- Excerpted records
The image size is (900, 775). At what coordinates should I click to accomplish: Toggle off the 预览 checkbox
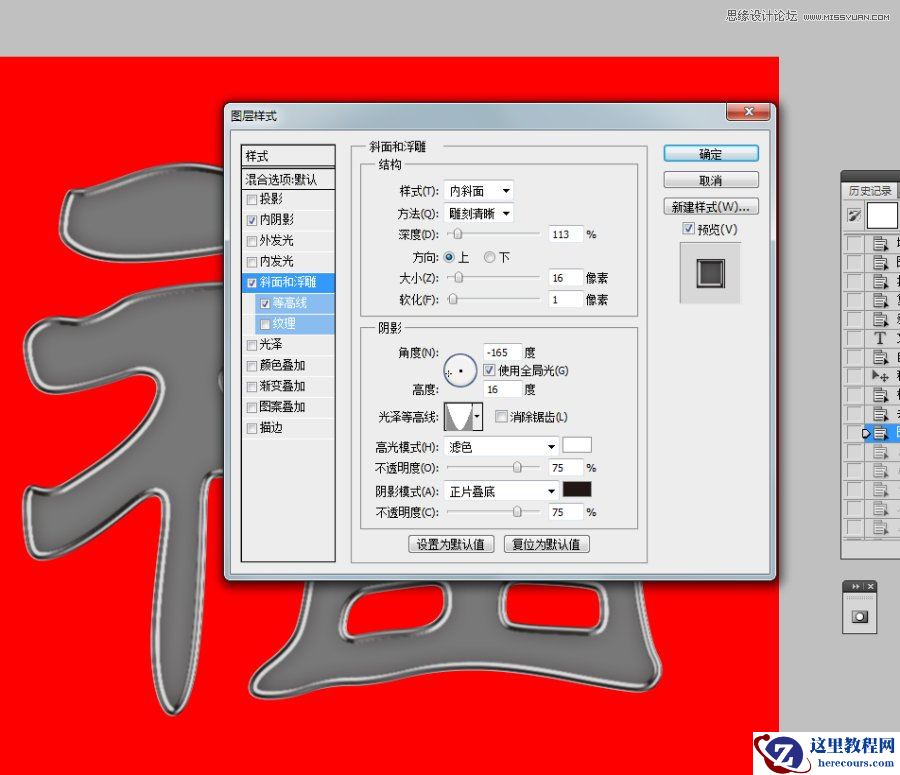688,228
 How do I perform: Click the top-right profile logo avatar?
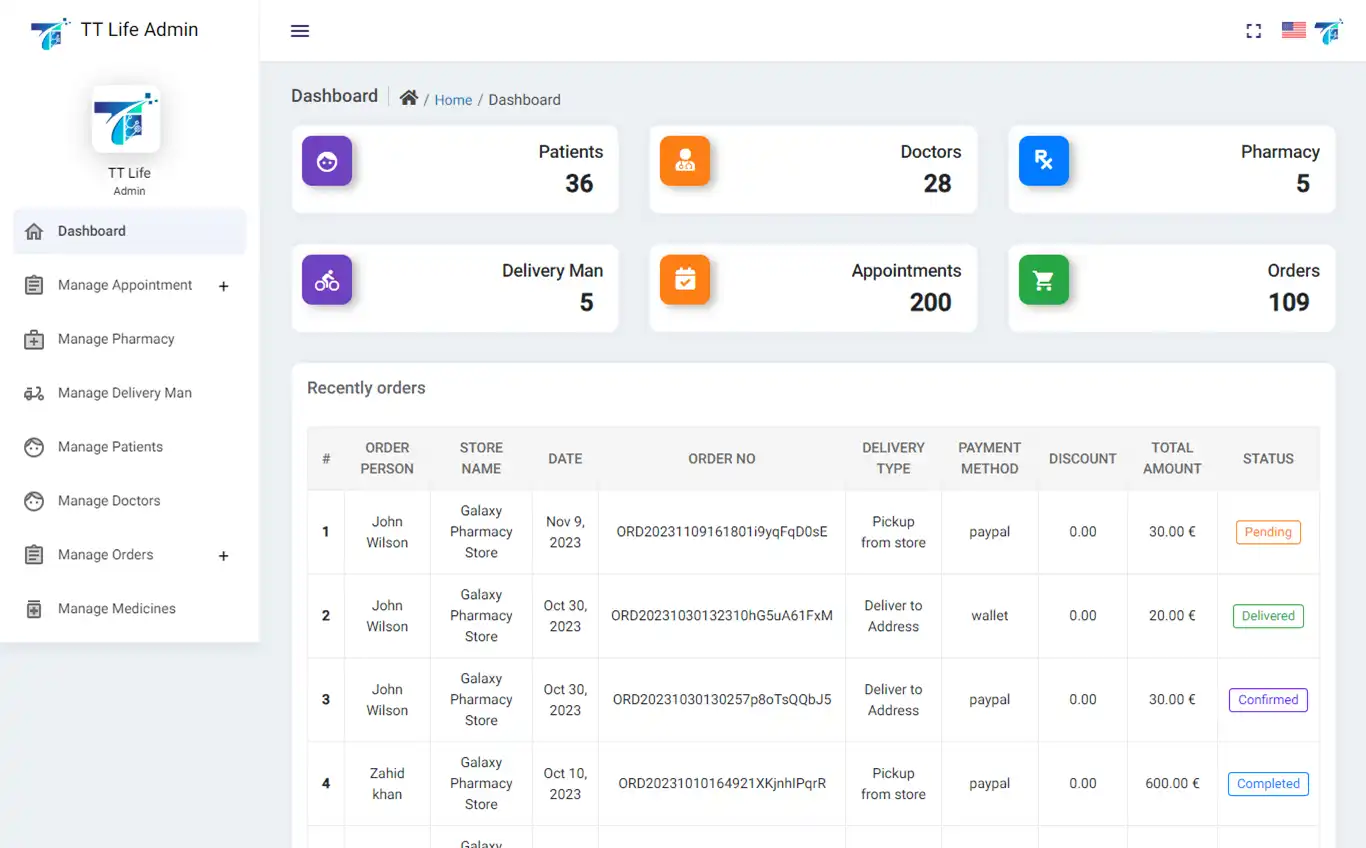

* * *

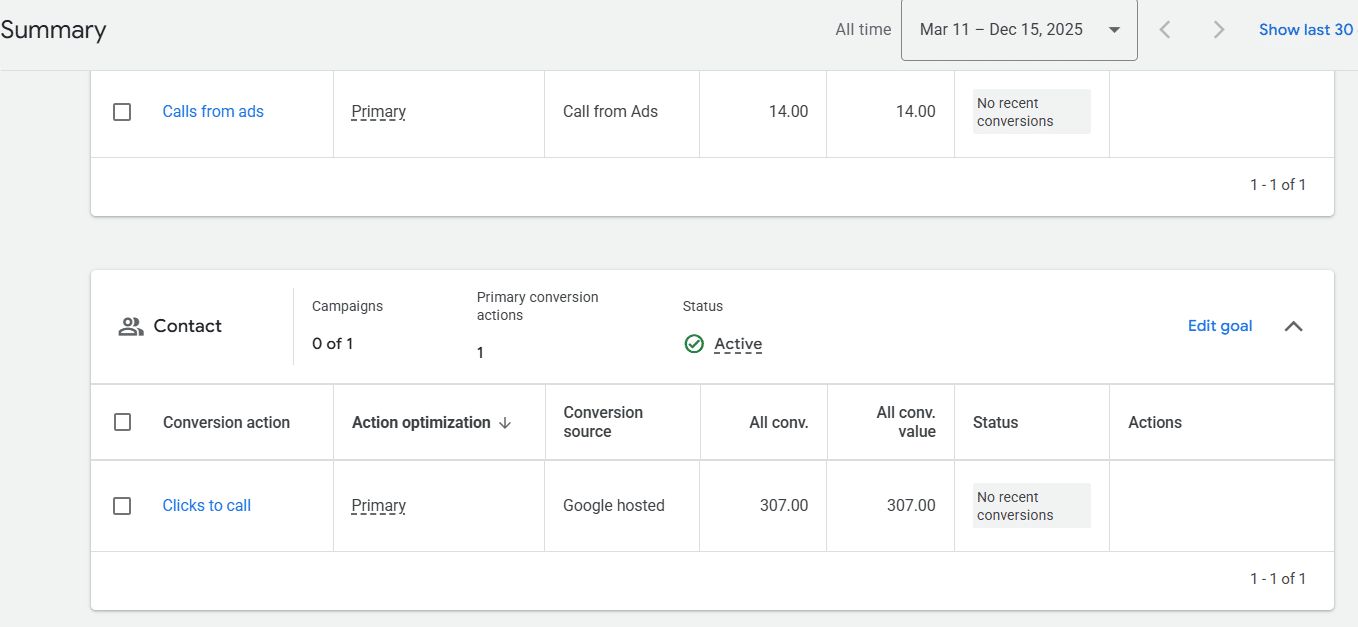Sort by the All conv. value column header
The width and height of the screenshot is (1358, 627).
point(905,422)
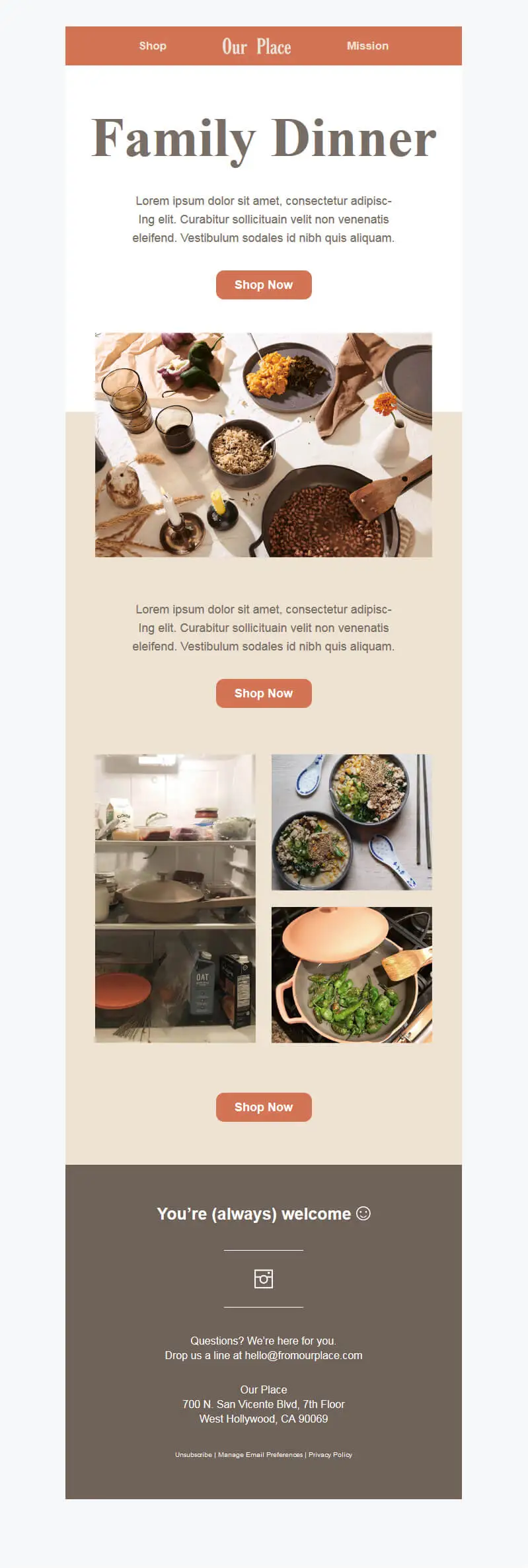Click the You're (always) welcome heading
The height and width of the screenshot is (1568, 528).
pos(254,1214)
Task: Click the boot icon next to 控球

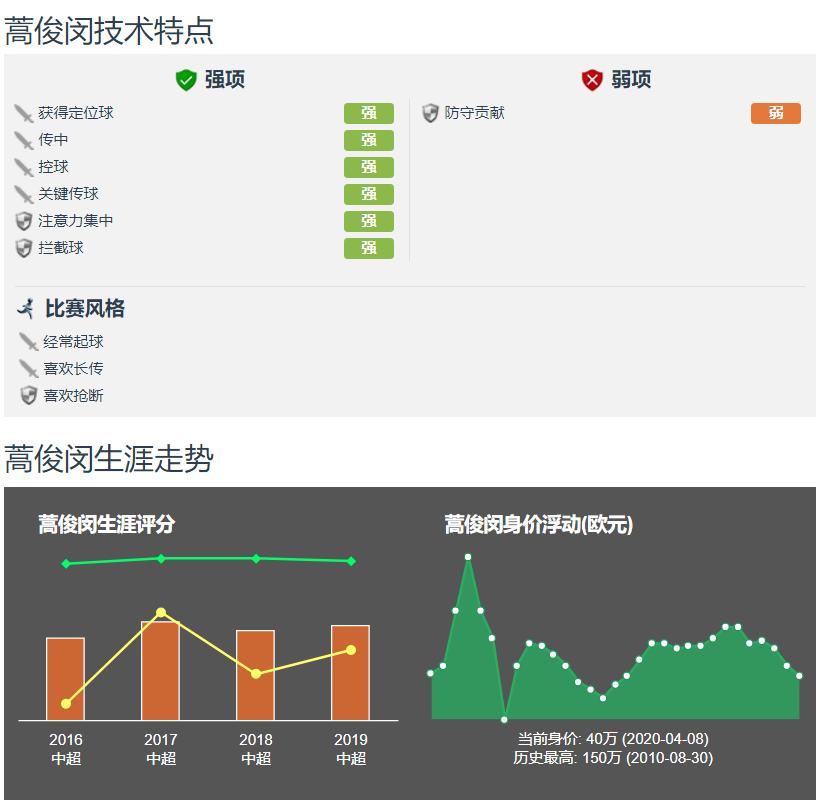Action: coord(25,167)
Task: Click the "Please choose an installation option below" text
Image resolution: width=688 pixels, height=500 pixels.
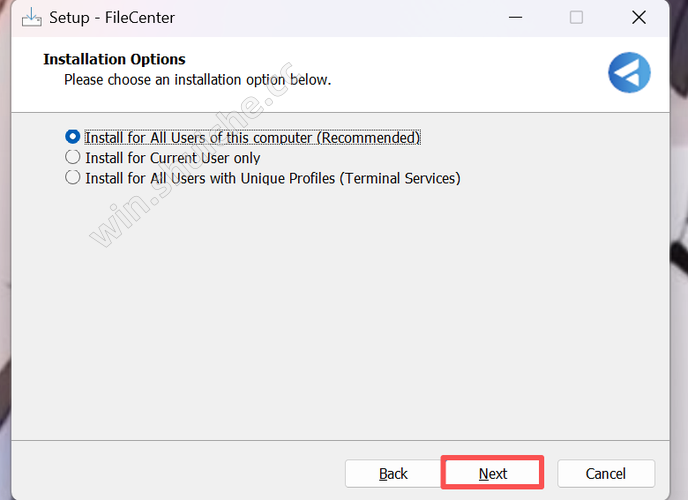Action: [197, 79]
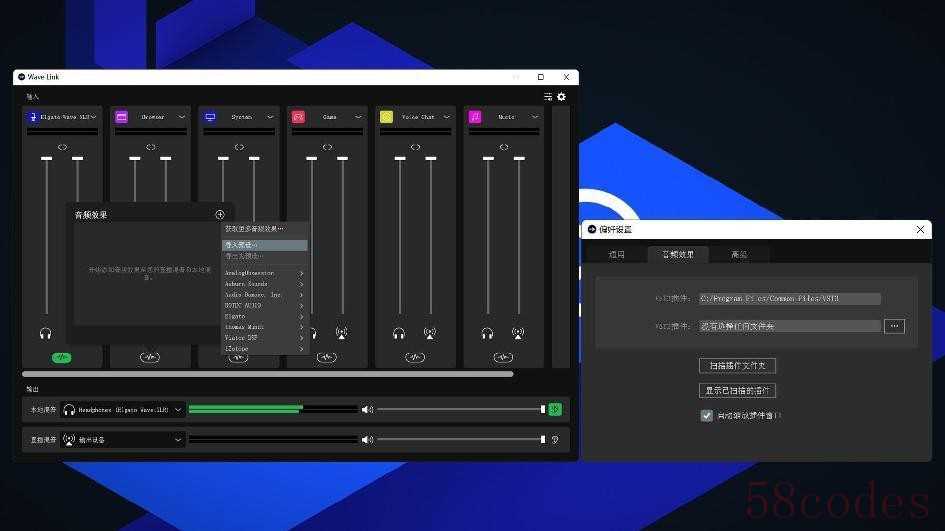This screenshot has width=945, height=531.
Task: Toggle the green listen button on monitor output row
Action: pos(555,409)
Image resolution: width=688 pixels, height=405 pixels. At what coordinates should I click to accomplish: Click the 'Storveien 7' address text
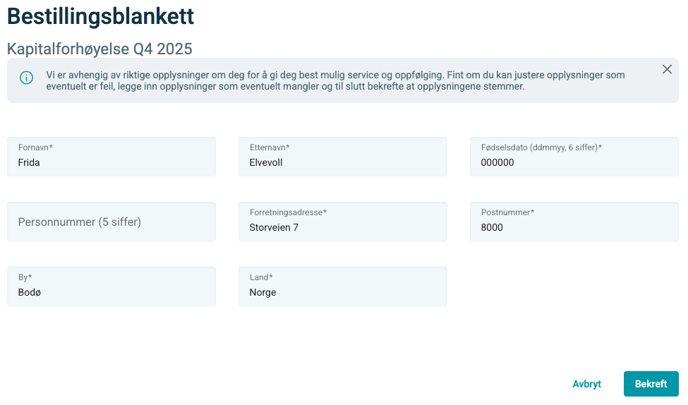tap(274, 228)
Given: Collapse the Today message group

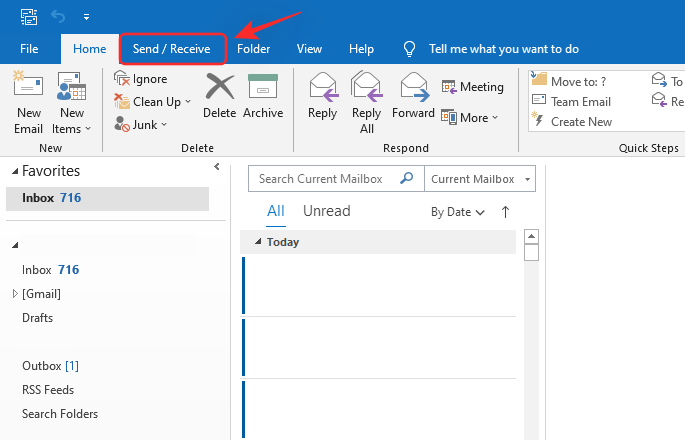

- What you have to do
Leaving all pictures out, output exactly the lines of the material above from the line with "The image size" to the line with "How do I perform: Click", both included.

- Exercise solution
The image size is (900, 775). At what coordinates should I click to accomplish: Toggle off the 预览 checkbox
688,228
 How do I perform: Click the top-right profile logo avatar?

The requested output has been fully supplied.